Protest over Renfrewshire Council teaching hours 'cut'

Parents protesting
Image caption Campaigners say the move will set a dangerous precedent

Parents have staged a protest in Paisley over plans by Renfrewshire Council to cut the teaching week at primary schools from August.

Registered teachers currently provide 2.5 hours of cultural, citizenship and sporting activities to pupils.

The council wants non-teaching staff to take on the role so it can cut 60 teaching posts and save £1.12m a year.

Critics claim the move will be harmful to pupils and set a dangerous precedent for other schools in Scotland.

Under the new scheme, pupils would continue to be taught throughout the week by teachers registered with the General Teaching Council for Scotland.

In the remaining 2.5 hours, children would work with other council staff on an "enrichment programme" of activities.

The pilot scheme will involve all 49 primary schools in Renfrewshire in two stages between August and December.

Budget cuts

Thursday's protest was staged ahead of a meeting of the full council to set next year's budget.

Speaking ahead of the protest, Stephen Wright, acting chairman of Renfrewshire Parent Council Forum said: "We are asking councillors to scrap this policy and open up proper discussions with parents and teachers as to how best to meet budget cuts in education."

"Can councillors honestly say that cutting education time and bringing non-teaching staff into primary schools is the best options they can come up with?

"Not only will this be damaging to children's education in Renfrewshire but councillors have to consider the wider impact that this policy will bring to Scottish education as a whole."

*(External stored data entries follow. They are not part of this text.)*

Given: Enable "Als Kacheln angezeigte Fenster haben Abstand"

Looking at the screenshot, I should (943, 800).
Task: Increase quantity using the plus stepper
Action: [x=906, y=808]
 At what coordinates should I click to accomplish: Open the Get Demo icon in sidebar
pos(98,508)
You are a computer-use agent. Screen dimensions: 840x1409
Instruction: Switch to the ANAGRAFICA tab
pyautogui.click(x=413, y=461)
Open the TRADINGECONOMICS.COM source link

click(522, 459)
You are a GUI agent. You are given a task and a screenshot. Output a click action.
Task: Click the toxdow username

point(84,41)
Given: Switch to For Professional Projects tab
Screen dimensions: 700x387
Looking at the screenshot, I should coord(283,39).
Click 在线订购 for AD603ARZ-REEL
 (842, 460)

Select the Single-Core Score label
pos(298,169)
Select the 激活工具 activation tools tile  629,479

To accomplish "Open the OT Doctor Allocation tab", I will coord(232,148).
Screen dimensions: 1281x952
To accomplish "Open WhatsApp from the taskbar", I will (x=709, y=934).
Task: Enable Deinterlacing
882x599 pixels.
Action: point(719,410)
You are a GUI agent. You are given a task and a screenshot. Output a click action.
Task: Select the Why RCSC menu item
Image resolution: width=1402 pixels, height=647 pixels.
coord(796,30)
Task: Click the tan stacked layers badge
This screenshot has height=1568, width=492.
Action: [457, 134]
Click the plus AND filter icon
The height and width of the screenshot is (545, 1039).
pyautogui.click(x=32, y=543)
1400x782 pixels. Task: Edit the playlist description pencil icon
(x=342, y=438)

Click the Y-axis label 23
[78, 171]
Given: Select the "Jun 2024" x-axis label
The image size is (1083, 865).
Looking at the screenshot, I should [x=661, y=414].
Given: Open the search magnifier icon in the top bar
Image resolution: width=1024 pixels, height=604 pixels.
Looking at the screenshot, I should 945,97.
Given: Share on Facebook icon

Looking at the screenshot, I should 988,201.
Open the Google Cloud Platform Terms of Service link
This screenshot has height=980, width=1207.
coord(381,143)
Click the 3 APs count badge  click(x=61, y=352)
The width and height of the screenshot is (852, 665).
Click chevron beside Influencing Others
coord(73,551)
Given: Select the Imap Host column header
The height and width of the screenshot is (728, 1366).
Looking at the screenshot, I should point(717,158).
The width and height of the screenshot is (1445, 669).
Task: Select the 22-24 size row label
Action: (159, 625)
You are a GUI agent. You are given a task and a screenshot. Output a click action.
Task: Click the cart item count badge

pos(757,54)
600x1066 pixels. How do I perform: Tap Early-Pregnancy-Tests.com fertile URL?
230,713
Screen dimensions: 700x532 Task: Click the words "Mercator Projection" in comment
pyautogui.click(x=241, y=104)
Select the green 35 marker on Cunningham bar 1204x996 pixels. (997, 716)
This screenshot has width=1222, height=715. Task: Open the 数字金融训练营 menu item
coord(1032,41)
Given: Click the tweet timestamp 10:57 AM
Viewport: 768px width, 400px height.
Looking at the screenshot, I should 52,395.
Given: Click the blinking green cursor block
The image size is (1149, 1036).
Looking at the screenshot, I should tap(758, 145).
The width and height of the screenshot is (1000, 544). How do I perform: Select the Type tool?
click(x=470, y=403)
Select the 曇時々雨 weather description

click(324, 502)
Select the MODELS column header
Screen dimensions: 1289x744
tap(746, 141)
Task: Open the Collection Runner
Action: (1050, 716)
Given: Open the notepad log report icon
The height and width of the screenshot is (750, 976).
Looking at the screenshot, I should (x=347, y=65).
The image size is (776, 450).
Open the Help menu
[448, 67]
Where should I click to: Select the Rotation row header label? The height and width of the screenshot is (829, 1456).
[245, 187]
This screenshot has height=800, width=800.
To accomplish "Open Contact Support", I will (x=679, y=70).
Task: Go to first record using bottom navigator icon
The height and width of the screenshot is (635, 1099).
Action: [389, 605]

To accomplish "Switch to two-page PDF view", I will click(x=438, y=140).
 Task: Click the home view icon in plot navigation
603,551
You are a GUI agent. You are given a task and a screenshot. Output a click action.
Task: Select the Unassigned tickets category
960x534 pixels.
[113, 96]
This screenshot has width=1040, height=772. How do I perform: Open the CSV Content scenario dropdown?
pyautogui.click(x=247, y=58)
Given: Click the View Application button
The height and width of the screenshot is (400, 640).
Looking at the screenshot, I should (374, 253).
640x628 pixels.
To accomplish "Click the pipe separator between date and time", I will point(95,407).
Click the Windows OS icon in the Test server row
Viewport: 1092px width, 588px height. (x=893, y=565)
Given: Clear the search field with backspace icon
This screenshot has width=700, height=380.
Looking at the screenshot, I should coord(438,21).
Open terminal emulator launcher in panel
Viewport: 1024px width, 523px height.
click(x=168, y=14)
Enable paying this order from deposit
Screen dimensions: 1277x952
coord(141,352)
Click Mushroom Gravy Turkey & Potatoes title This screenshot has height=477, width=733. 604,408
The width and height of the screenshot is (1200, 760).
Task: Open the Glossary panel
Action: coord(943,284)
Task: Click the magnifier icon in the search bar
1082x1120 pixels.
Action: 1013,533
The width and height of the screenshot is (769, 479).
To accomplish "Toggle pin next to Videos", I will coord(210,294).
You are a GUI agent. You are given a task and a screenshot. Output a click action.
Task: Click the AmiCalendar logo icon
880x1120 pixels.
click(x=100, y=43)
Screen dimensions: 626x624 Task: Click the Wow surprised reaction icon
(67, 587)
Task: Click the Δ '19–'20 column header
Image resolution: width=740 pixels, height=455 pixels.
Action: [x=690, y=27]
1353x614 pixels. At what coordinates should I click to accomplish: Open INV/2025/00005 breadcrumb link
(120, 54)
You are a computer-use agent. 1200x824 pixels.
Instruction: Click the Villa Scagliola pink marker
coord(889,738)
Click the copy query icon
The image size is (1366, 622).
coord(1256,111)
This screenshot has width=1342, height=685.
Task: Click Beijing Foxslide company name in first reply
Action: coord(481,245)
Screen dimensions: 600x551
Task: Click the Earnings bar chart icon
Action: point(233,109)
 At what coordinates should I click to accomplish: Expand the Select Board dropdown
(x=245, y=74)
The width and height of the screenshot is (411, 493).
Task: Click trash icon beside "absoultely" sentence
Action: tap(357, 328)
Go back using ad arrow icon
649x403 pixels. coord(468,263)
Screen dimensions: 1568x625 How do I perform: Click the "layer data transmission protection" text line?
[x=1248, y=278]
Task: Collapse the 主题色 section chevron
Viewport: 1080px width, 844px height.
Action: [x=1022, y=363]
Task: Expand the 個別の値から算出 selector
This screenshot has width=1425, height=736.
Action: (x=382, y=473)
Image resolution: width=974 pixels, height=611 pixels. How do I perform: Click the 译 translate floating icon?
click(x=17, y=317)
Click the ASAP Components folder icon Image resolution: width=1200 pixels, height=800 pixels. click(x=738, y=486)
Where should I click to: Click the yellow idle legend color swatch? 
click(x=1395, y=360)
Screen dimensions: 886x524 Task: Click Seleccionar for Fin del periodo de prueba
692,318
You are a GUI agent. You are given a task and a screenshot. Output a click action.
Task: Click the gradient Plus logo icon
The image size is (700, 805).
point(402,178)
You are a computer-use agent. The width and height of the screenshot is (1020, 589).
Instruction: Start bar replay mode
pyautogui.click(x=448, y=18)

Renfrewshire Council said it needed to find £75m in savings over the next three years and the proposed changes would help avoid "damaging cuts" and "school closures".

Council leader Derek Mackay said: "We want to build confidence in our schools programme and this is the best way forward.

"It is better than alternatives such as school closures, increasing class sizes or a four-day week.

"Before implementation of the policy, members will have a chance to scrutinise it further at our education policy board in June in order to address outstanding concerns of parents."

It is proposing to fully implement the scheme in January 2012 after the initial trial period starting in August.